● What you have to do: Within the records, which lines hold the string "button"? Report each one by copying it.

Dataset entries:
....................

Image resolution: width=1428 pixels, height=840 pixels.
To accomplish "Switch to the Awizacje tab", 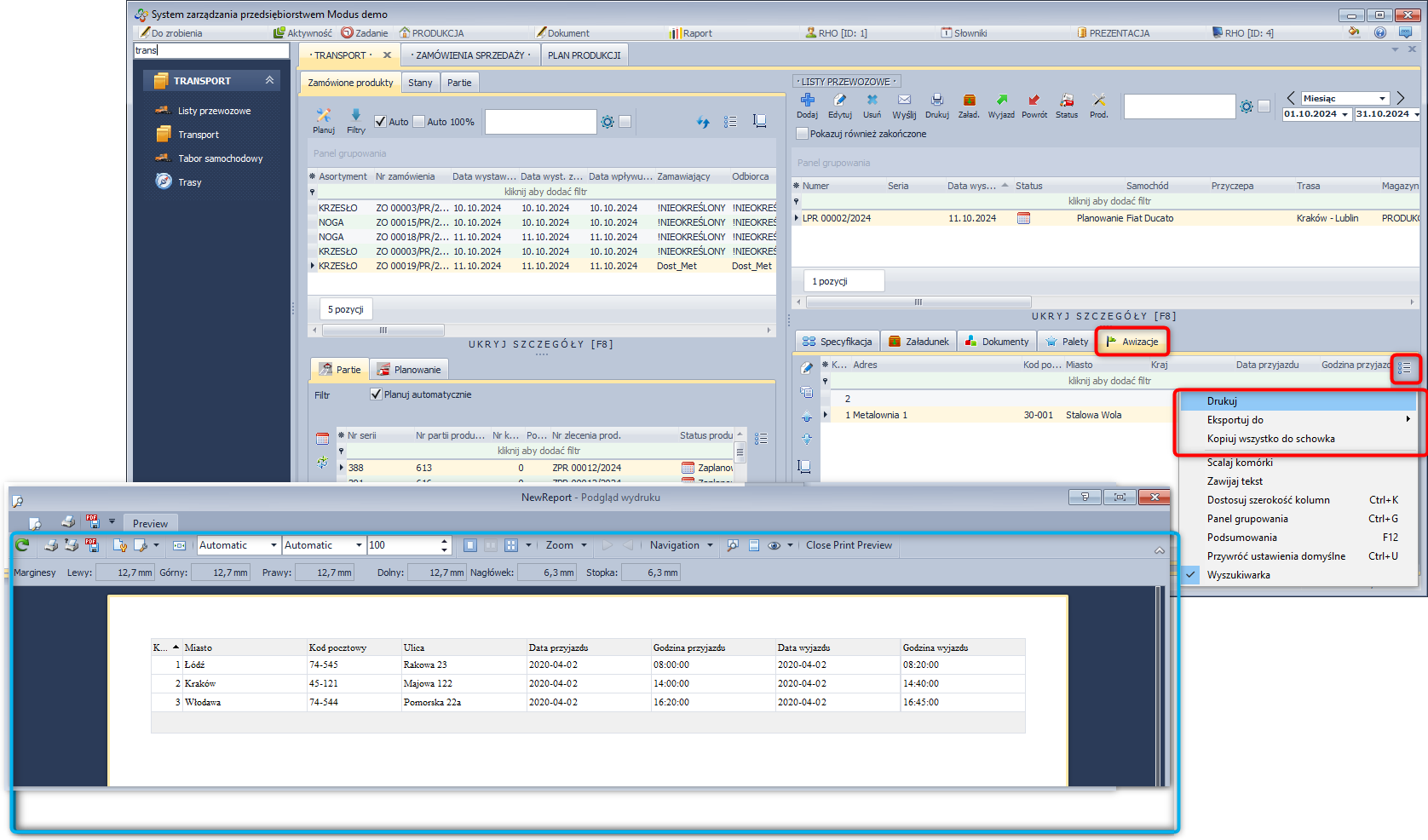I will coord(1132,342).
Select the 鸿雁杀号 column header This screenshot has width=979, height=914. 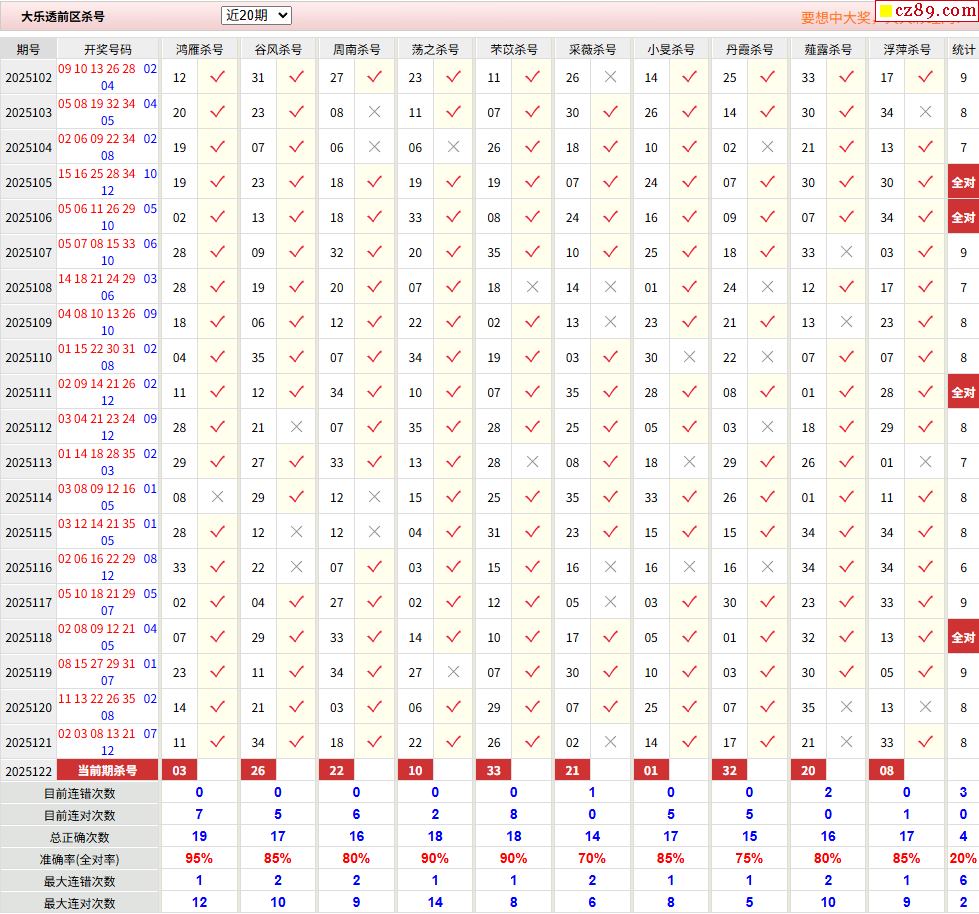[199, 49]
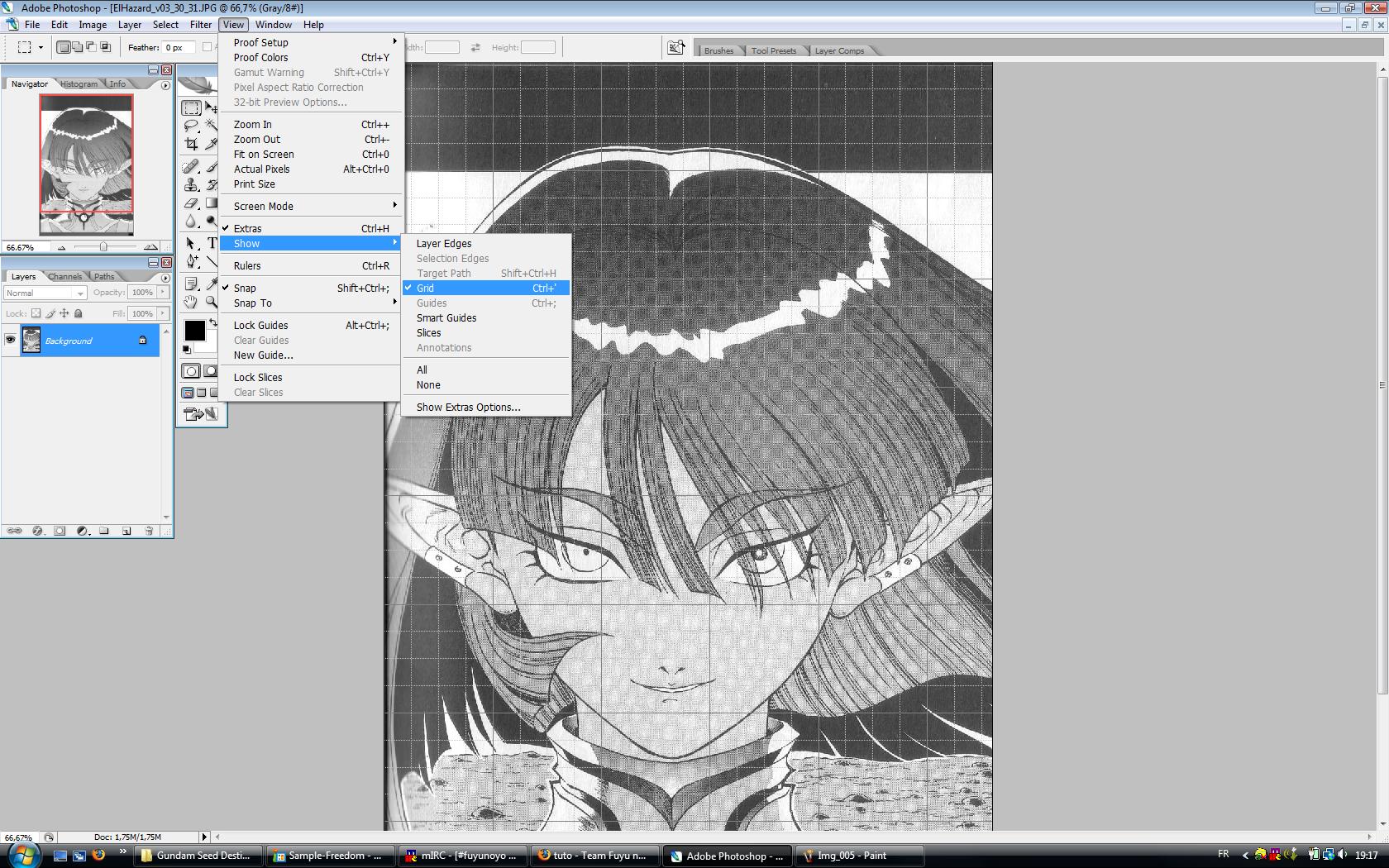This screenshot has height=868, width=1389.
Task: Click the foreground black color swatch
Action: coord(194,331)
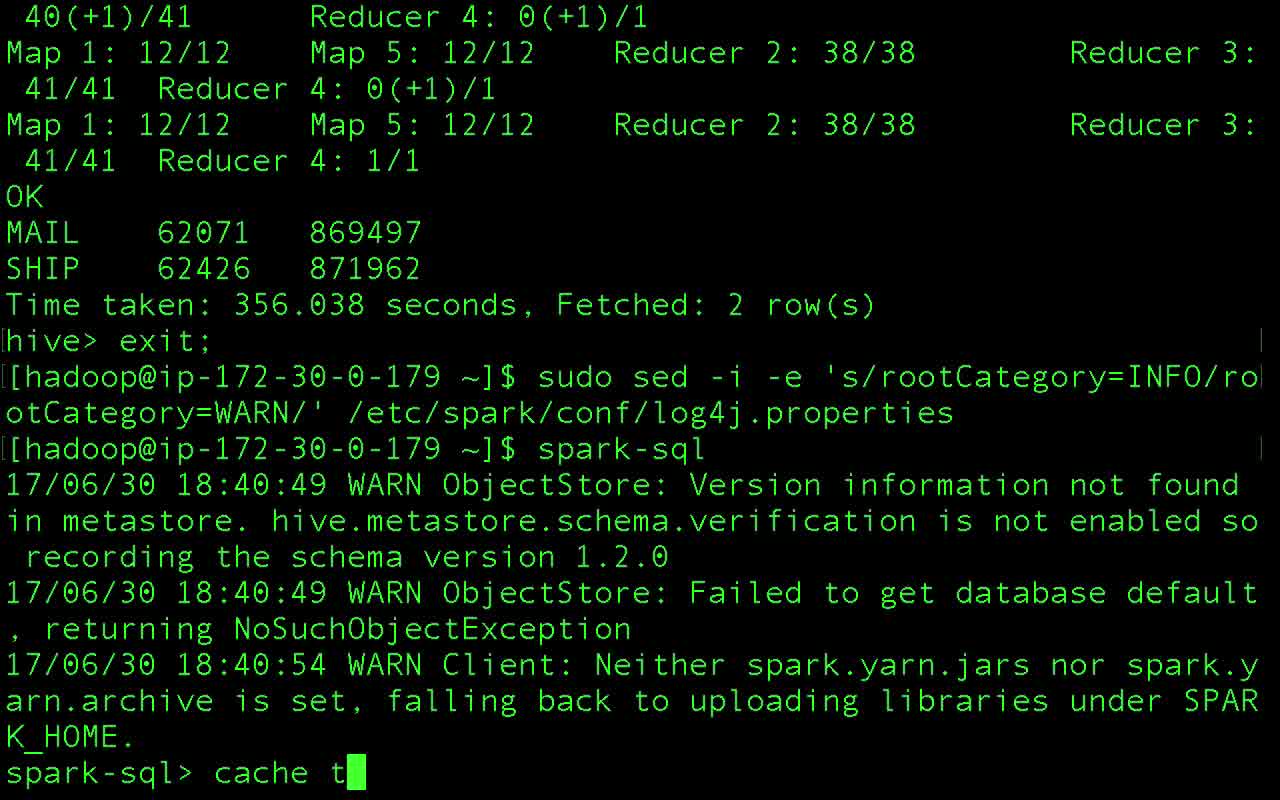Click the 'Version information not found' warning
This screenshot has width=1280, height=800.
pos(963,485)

....................

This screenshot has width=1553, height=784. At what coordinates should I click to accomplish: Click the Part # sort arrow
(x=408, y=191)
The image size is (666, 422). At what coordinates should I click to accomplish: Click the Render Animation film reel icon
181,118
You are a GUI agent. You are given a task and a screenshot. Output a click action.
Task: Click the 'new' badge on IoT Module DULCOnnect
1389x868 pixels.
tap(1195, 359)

....................

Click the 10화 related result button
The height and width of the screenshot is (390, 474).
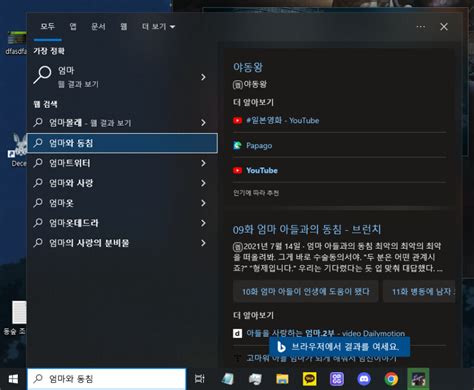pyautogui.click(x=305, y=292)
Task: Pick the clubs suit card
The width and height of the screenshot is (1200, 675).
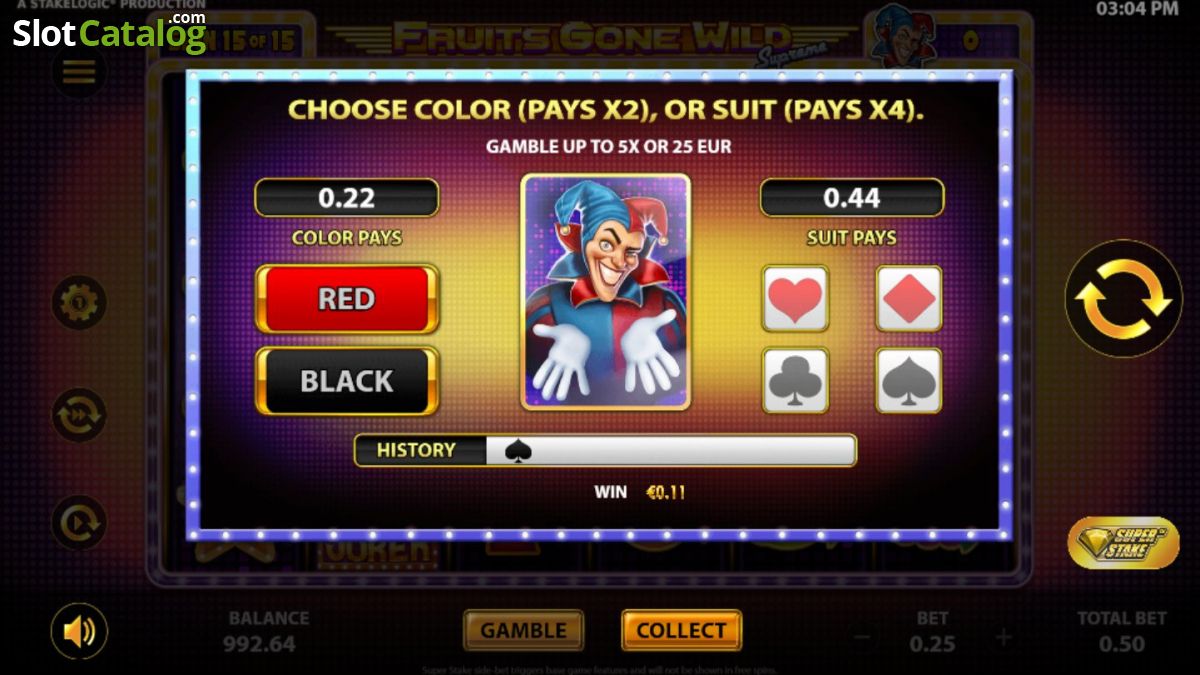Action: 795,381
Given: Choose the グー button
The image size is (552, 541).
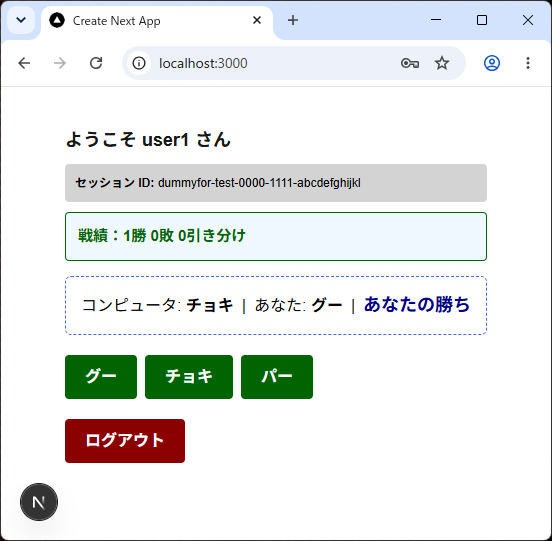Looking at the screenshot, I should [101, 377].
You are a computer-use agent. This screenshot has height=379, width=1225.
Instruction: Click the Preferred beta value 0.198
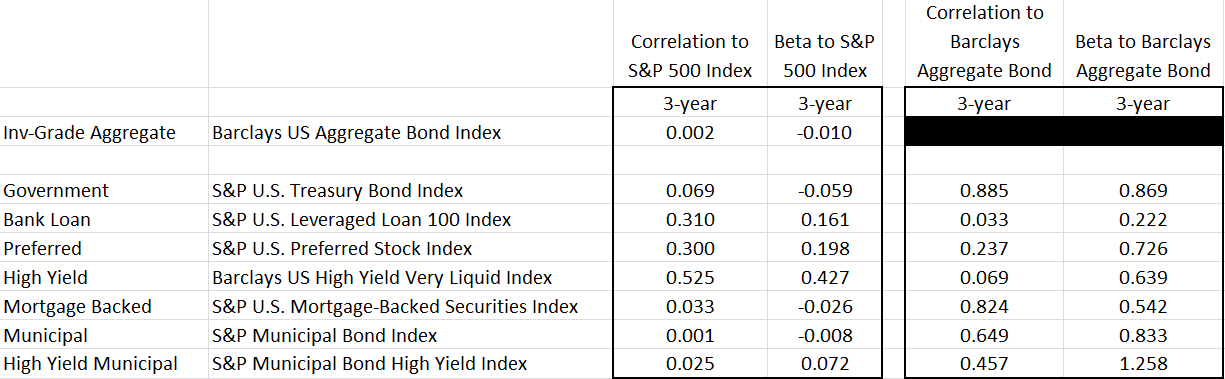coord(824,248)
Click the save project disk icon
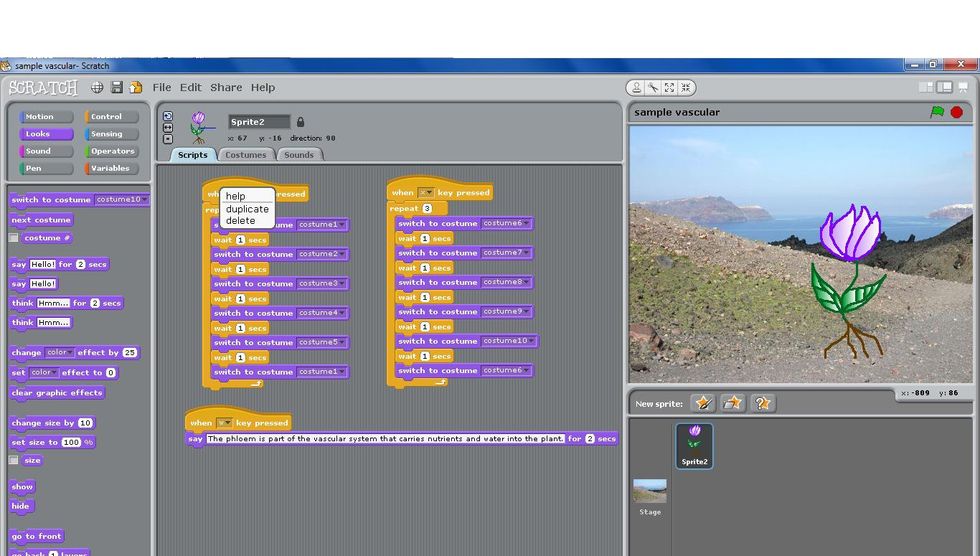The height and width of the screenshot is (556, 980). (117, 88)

....................

● Final answer:
Click the 10화 related result button
Given: Choose the グー button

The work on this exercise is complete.